We report a chromospheric jet lasting for more than 1 hr observed by Hinode Solar Optical Telescope in unprecedented detail .
The ejection occurred in three episodes separated by 12–14 min , with the amount and velocity of material decreasing with time .
The upward velocities range from 438 to 33 \mathrm { km } \mathrm { s } ^ { -1 } , while the downward velocities of the material falling back have smaller values ( mean : -56 \mathrm { km } \mathrm { s } ^ { -1 } ) and a narrower distribution ( standard deviation : 14 \mathrm { km } \mathrm { s } ^ { -1 } ) .
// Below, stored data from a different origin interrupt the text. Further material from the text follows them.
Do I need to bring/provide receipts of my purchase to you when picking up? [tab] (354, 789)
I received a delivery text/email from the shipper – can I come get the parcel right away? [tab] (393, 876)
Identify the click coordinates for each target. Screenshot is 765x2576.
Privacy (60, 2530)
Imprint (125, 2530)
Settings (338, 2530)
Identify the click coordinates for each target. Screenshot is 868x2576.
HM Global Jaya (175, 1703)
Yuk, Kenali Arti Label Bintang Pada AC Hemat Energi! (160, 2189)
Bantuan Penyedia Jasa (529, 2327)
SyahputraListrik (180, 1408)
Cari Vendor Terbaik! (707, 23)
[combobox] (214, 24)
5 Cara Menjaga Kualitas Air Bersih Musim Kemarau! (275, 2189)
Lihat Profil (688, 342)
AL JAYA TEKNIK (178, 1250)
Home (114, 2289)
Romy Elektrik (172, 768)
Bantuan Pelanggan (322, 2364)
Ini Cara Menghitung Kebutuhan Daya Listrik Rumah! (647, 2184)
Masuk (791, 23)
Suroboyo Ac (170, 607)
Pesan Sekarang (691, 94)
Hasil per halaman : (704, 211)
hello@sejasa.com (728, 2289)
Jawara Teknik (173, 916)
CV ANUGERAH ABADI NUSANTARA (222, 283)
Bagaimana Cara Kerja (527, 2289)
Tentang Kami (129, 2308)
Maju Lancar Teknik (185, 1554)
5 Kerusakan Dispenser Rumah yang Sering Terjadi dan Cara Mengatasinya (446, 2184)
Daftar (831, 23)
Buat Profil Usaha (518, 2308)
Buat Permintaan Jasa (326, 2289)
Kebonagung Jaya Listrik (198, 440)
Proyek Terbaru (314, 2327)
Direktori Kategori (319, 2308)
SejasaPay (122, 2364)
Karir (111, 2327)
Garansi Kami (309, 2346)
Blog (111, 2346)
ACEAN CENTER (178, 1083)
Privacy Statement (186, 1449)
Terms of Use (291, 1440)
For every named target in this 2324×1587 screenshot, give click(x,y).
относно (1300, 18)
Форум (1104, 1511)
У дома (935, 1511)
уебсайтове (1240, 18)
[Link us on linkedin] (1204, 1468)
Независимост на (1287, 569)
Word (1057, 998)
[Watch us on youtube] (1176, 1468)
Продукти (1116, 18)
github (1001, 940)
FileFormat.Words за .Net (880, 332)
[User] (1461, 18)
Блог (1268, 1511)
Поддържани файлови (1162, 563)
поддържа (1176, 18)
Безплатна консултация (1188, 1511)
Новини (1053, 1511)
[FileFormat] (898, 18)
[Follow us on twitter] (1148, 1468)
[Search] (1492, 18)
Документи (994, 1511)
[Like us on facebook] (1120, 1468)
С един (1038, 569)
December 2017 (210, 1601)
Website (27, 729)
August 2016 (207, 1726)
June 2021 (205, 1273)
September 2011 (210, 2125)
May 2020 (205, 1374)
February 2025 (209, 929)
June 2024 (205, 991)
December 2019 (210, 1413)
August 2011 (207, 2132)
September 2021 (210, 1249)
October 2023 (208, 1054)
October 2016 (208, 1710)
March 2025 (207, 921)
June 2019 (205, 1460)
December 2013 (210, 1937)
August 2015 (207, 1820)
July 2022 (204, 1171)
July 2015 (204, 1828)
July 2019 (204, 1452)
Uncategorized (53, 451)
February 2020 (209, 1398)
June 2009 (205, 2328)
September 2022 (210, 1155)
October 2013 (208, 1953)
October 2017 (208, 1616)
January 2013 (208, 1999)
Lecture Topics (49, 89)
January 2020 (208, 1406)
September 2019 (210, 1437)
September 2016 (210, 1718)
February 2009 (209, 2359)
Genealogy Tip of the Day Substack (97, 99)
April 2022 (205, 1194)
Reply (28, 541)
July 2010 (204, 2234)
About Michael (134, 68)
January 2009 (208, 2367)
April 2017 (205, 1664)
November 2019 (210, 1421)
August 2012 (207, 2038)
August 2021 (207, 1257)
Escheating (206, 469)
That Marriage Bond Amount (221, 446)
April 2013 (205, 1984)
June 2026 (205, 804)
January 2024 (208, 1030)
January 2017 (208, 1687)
The average acceleration inferred from parabolic space-time tracks is 141 \mathrm { m } { s ^ { -2 } } , a fraction of the solar gravitational acceleration .
The jet consists of fine threads ( 0 \farcs 5 – 2 \arcsec wide ) , which exhibit coherent , oscillatory transverse motions perpendicular to the jet axis and about a common equilibrium position .
These motions propagate upward along the jet , with the maximum phase speed of 744 \pm 11 \mathrm { km } \mathrm { s } ^ { -1 } at the leading front of the jet .
The transverse oscillation velocities range from 151 to 26 \mathrm { km } \mathrm { s } ^ { -1 } , amplitudes from 6.0 to 1.9 \mathrm { Mm } , and periods from 250 to 536 \mathrm { s } .
The oscillations slow down with time and cease when the material starts to fall back .
The falling material travels along almost straight lines in the original direction of ascent , showing no transverse motions .
These observations are consistent with the scenario that the jet involves untwisting helical threads , which rotate about the axis of a single large cylinder and shed magnetic helicity into the upper atmosphere .